Recording an extraordinary Dinosaur trackway at Purbeck, Dorset
Rose Ferraby, Dominic Powlesland
In 1996 during quarrying work in an area then operated by Keates Quarry, Purbeck a remarkable set of dinosaur footprints were discovered which were to turn out to be the one of the most extensive exposures of dinosaur footprints in Britain. This trackway of footprints was discovered around 140 million years after they were originally tramped into the mud. They are the prints of Sauropods, either a brachiosaurid or a tatanosaurid (Wright 1997:185). The prints are comprised of circular craters in what was originally mud, created over a period of time as the sediment dried out on a beach next to a freshwater lagoon. During that time, a number of different individuals, including a juvenile, walked over this patch. The prints were then sealed by the swift deposition of sediment over the top – perhaps the result of a storm – where the mud was transformed into stone which ensured their preservation.Many dinosaur footprints have been found both on the coast of Purbeck and in the quarries, but these sauropod tracks are the only place where a great number can be seen still in the bedrock, where they have lain for millions of years.

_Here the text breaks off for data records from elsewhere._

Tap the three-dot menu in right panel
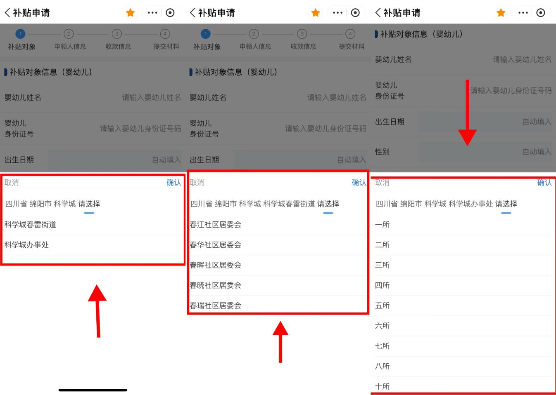 [x=523, y=12]
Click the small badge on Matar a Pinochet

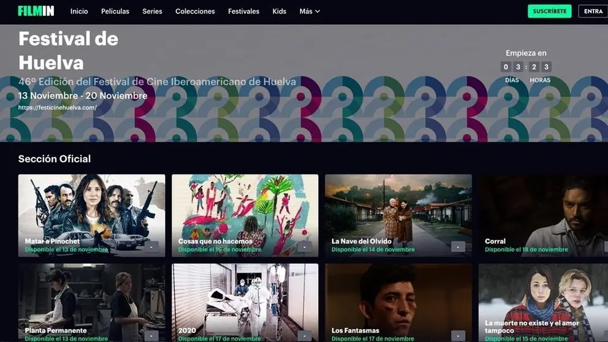151,247
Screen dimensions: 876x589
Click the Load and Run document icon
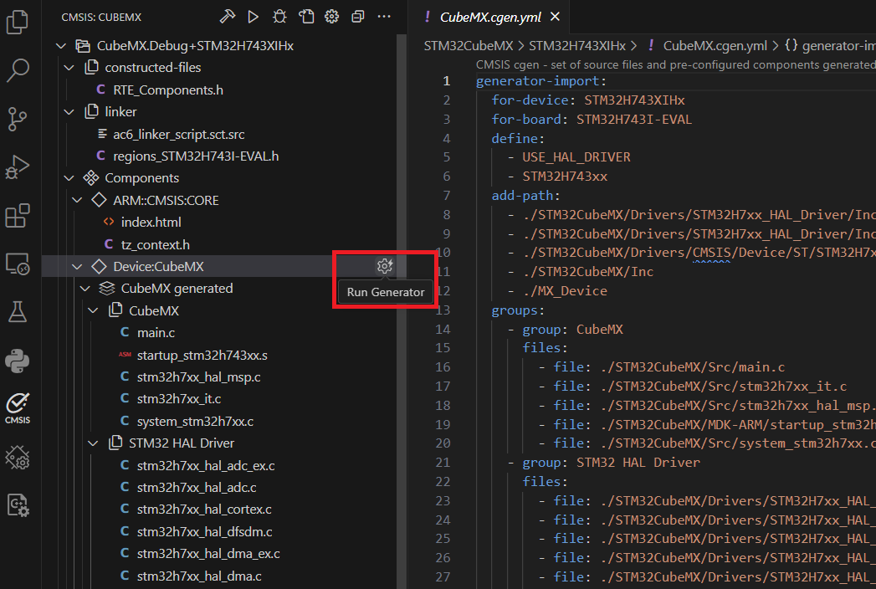306,16
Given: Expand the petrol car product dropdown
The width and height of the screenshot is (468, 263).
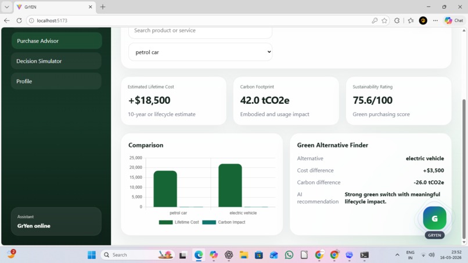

The footprints are found within the Purbeck Freestone, one of the many different limestones that form the Purbeck beds. The late Jurassic and Cretaceous periods were marked in Purbeck by subtly changing environments. As a result, it is a geological landscape formed of many layers of stone, whose characters vary greatly both between and across them. As well as this variation in geological formation, subsequent processes have tipped, rippled and eroded the stone, making the Purbeck beds a real challenge to understand. As well as the geologists, the quarrymen here have a very detailed and tacit understanding of this geology. The limestones in Purbeck have made it a site for intensive quarrying since the Roman period ( if not before). In the process of quarrying, many geological discoveries have been made, from Beckles mammal pit at Durlston in 1857 to the more recent discovery of fossilised trees and turtles at the Haysom’s Quarry.

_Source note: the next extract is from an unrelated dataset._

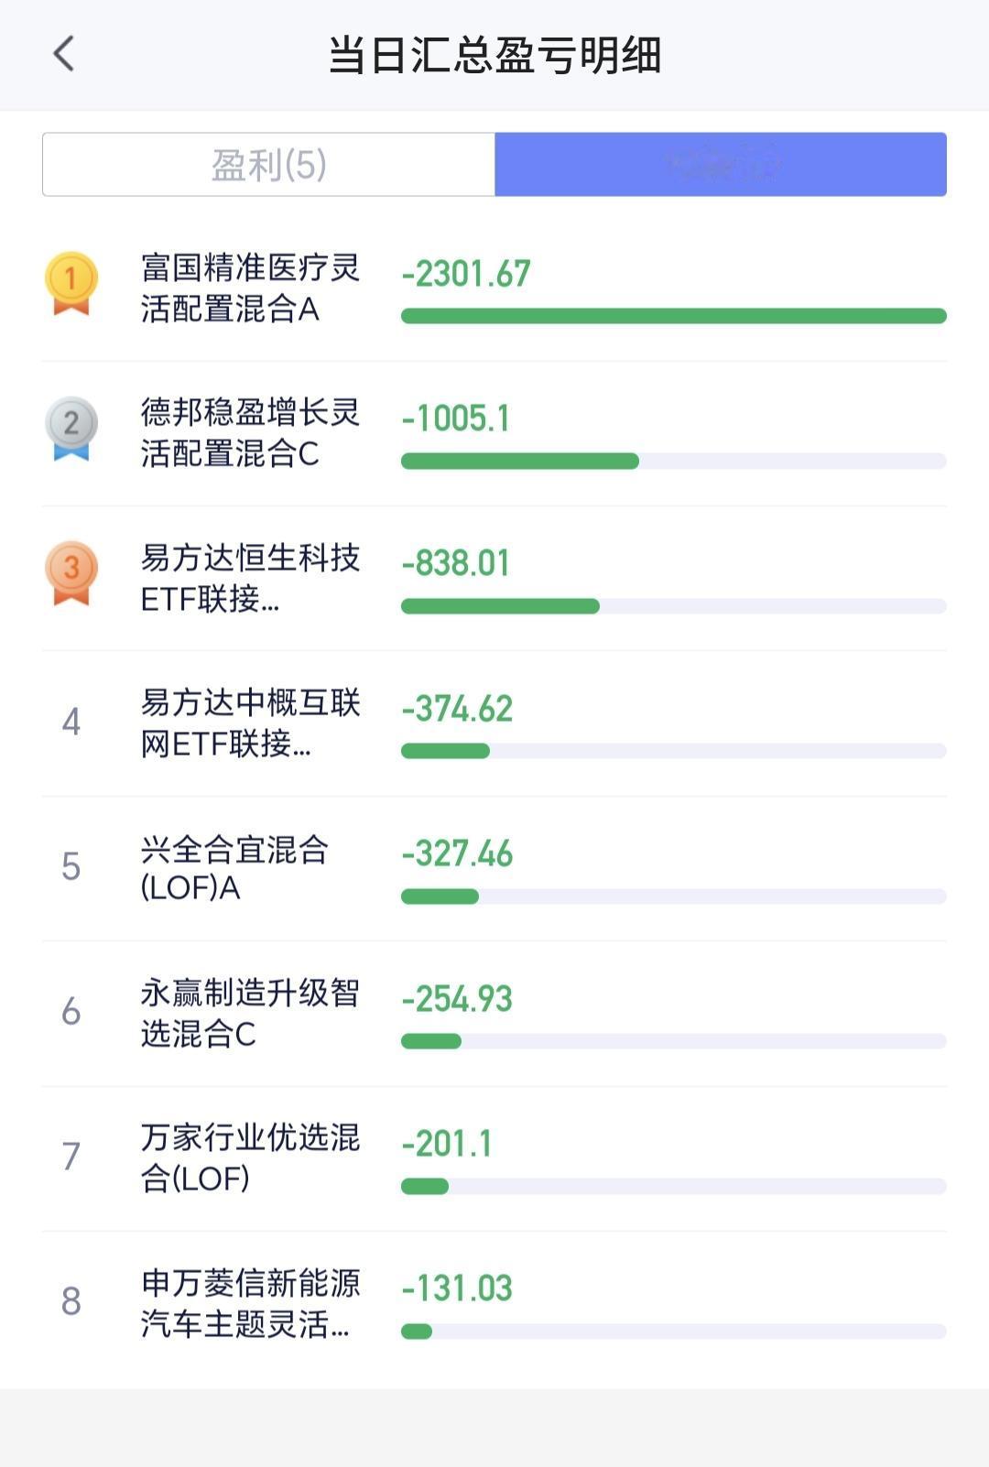The height and width of the screenshot is (1467, 989).
Task: Open 万家行业优选混合(LOF) fund entry
Action: pos(495,1158)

These footprints were first noticed when Kevin Keates was quarrying the Freestone, a limestone valued for its ability to be worked in any direction. The Upper and Lower Freestones are separated by a bedding plane and it is here that the footprints were preserved, on the surface of the Lower Freestone. After the Keates had stripped off the Upper Freestone, the top surface of the Lower Freestone was left exposed. It was then that Trev Haysom, on a winter walk, noticed depressions which he thought were footprints and alerted Kevin Keates to the discovery. The low sunlight defined the prints, and having seen them in other nearby quarries, Trev was able to identify them as dinosaur footprints. Geologists were brought in, and it was decided to preserve the site. Quarrying ceased and the footprints were temporarily re-buried with a protective covering of fine gravel and long term responsibility for the site handed to the National Trust, who own the land.
In 2013, the decision was made to uncover the footprints once more whilst the National Trust and the Jurassic Coast World Heritage Site Team worked together to develop a long term management strategy. The whole surface covering an area 34 x 24 metres at its greatest extent was meticulously cleaned by National Trust volunteers but this raised the question of exactly how to document, preserve and display them?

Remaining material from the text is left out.